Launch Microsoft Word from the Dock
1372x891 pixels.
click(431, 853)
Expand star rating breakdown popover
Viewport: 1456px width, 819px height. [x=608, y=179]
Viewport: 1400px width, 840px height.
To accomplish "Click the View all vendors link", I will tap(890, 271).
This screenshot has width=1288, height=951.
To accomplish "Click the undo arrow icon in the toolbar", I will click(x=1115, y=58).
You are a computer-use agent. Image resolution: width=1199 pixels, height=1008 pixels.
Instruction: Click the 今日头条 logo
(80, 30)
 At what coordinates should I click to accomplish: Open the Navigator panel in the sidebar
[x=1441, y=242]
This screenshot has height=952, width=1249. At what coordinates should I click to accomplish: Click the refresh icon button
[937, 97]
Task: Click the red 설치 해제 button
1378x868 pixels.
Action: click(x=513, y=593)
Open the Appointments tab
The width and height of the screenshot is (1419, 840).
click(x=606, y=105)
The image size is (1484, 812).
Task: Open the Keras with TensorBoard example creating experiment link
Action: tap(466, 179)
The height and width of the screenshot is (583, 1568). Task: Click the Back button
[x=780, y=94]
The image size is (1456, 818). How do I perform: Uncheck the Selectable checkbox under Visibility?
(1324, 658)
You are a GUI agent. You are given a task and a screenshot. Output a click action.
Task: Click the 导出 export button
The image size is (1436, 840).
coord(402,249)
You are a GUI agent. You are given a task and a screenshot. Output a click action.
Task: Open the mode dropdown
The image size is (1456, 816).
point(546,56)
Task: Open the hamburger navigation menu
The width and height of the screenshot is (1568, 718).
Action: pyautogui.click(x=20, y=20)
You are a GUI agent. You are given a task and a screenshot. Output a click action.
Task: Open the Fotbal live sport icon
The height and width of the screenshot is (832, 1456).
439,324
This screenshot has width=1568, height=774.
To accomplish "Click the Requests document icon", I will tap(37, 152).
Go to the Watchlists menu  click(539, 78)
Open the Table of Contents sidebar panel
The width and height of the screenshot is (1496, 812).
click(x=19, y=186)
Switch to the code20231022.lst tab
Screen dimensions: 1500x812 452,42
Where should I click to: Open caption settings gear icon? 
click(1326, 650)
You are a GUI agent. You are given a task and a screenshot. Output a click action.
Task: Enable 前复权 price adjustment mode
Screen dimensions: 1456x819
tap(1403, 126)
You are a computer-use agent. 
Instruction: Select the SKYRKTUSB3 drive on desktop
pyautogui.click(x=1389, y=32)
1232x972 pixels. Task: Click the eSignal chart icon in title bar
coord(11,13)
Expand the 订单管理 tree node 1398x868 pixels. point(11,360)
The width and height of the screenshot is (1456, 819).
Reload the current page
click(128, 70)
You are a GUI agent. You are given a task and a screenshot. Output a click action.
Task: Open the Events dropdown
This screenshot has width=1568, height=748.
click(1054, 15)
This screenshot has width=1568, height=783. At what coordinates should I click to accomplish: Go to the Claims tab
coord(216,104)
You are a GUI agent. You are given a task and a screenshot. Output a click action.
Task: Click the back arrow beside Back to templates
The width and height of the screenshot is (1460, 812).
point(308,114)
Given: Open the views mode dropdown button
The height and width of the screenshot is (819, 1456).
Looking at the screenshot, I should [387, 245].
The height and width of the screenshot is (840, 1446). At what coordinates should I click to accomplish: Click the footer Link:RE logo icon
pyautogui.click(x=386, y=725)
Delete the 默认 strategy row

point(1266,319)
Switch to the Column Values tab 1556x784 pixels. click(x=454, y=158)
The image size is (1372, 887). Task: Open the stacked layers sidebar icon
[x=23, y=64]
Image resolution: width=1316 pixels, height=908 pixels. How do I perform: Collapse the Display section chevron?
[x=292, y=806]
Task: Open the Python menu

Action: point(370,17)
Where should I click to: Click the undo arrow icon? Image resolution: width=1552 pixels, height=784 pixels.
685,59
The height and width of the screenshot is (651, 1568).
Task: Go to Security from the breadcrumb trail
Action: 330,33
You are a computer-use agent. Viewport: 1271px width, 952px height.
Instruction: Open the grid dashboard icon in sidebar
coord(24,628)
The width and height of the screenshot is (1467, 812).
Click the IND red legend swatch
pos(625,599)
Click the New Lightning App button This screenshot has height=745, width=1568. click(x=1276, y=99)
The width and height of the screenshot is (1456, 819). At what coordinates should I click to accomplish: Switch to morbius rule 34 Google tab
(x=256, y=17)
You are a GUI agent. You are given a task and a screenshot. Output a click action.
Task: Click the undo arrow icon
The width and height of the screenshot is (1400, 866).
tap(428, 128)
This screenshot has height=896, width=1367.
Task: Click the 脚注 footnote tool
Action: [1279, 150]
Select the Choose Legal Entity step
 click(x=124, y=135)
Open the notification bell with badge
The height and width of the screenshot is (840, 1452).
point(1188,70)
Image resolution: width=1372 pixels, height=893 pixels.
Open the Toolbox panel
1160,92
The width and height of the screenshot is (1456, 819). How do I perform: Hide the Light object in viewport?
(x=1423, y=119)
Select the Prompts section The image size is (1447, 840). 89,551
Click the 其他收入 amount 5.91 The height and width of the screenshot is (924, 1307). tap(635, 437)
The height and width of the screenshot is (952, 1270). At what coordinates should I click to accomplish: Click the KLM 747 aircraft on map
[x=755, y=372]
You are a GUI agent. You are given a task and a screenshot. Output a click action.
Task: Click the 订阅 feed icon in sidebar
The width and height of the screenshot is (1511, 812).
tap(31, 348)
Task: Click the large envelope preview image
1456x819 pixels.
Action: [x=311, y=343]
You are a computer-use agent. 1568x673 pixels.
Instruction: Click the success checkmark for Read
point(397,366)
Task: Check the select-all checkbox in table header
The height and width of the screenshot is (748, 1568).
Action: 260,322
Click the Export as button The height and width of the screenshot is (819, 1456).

-*-*-

**Problem**
Look above for the line that contains "Image resolution: width=1372". That line and every line after it through the end of the data must be written out exactly, with nothing else.

**Result of the task**
Image resolution: width=1372 pixels, height=893 pixels.
Open the Toolbox panel
1160,92
The width and height of the screenshot is (1456, 819). How do I perform: Hide the Light object in viewport?
(x=1423, y=119)
Select the Prompts section The image size is (1447, 840). 89,551
Click the 其他收入 amount 5.91 The height and width of the screenshot is (924, 1307). tap(635, 437)
The height and width of the screenshot is (952, 1270). At what coordinates should I click to accomplish: Click the KLM 747 aircraft on map
[x=755, y=372]
You are a GUI agent. You are given a task and a screenshot. Output a click action.
Task: Click the 订阅 feed icon in sidebar
The width and height of the screenshot is (1511, 812).
tap(31, 348)
Task: Click the large envelope preview image
1456x819 pixels.
Action: [x=311, y=343]
You are a computer-use agent. 1568x673 pixels.
Instruction: Click the success checkmark for Read
point(397,366)
Task: Check the select-all checkbox in table header
The height and width of the screenshot is (748, 1568).
Action: 260,322
Click the Export as button The height and width of the screenshot is (819, 1456).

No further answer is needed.